=== TEXT ===

In Cumbria, work began on the A66 Temple Sowerby bypass project, and younger members of the local community were invited to help officiate at the ground breaking adjacent to the site . This £23 million project will improve safety for the residents of Temple Sowerby and ease traffic flow through the village.
During the first half of 2006, Skanska has completed five schemes under its AMP 4 Alliance with Anglian Water with a further six schemes currently underway.
In the North of England and Scotland, following its previous successful performance, Skanska is undertaking the first four schemes awarded by Network Rail under its new FTN contract.
Skanska’s specialist businesses continue to perform well, with consistent streams of new work coming through.
All Skanska UK’s specialist operations have received RoSPA Gold Awards for their commitment to health and safety. Skanska’s steel decking specialist, Richard Lees Steel Decking also received the prestigious International Safety Award from the British Safety Council.
Skanska, as part of the North London Gas Alliance, entered its second year of working with National Grid on the £400 million contract to replace 3200km of gas mains in North London. The team also received industry praise for its work, winning the Innovation in Management Processes category at the 2006 Quality in Construction Awards.
Skanska was awarded a £75 million contract to design and construct a new office building at One Kingdom Street, part of the PaddingtonCentral development in West London. Skanska combined its skills in design, building, building services, piling, steel decking, ceilings and decorative plasterwork to offer a ‘Skanska’ solution for client Development Securities.

=== RECORDS PROVIDED ===

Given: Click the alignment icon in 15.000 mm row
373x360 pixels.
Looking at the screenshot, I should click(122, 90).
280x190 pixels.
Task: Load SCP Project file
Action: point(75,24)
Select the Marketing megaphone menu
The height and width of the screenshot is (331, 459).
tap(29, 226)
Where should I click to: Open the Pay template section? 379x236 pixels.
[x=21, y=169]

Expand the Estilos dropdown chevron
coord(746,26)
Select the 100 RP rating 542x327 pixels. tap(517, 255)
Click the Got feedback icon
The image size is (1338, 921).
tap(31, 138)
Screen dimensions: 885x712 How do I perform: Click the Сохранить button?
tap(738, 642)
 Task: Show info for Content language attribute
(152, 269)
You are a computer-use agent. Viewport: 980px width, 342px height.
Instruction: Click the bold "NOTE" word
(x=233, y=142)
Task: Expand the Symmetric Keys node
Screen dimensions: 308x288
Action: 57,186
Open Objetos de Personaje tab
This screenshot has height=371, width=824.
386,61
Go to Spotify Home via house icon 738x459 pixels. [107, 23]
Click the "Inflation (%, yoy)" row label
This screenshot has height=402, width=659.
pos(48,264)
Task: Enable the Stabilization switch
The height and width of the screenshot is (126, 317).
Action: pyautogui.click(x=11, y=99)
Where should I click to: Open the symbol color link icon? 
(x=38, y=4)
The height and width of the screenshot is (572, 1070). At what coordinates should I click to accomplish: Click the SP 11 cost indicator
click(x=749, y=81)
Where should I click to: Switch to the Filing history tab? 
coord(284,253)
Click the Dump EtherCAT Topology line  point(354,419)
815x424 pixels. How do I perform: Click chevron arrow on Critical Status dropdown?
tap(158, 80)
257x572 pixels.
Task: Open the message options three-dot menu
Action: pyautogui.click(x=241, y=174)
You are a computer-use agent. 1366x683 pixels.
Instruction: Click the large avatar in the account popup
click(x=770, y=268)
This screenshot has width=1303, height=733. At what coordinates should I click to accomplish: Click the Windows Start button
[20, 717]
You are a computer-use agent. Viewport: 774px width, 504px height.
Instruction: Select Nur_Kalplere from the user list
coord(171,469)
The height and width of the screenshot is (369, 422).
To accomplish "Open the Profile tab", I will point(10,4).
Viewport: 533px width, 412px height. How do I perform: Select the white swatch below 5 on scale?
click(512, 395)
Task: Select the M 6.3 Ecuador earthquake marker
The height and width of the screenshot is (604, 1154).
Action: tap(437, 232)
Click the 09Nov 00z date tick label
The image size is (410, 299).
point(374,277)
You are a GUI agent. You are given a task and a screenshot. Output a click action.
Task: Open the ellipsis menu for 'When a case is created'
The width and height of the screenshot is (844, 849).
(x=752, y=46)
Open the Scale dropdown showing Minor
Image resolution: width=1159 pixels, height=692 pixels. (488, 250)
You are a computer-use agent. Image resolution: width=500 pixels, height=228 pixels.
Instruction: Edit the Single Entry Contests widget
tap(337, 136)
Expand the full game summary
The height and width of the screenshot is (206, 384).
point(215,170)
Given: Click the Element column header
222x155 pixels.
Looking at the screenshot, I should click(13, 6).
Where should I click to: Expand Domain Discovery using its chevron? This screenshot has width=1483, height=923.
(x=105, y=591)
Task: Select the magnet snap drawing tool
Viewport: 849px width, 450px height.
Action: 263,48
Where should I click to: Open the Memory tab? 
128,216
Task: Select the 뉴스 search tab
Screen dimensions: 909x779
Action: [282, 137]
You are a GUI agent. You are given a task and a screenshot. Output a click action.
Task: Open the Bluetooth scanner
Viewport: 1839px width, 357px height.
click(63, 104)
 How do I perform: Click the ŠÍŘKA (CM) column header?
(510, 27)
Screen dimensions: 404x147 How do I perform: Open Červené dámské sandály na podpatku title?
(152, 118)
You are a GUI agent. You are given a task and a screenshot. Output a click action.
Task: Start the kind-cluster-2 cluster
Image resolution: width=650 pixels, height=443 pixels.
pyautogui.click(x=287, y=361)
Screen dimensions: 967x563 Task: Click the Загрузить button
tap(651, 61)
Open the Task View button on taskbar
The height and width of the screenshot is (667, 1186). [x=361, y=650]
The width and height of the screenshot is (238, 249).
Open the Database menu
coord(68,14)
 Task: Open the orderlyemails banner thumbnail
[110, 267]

===

» **EXERCISE DIRECTIONS**
In the text about Skanska's projects, copy word for word the part that starts at the words containing "In Cumbria, work" and ends with "work coming through.". The records are a separate set of material, not connected to the text about Skanska's projects.

» **TASK RESULT**
In Cumbria, work began on the A66 Temple Sowerby bypass project, and younger members of the local community were invited to help officiate at the ground breaking adjacent to the site . This £23 million project will improve safety for the residents of Temple Sowerby and ease traffic flow through the village.
During the first half of 2006, Skanska has completed five schemes under its AMP 4 Alliance with Anglian Water with a further six schemes currently underway.
In the North of England and Scotland, following its previous successful performance, Skanska is undertaking the first four schemes awarded by Network Rail under its new FTN contract.
Skanska’s specialist businesses continue to perform well, with consistent streams of new work coming through.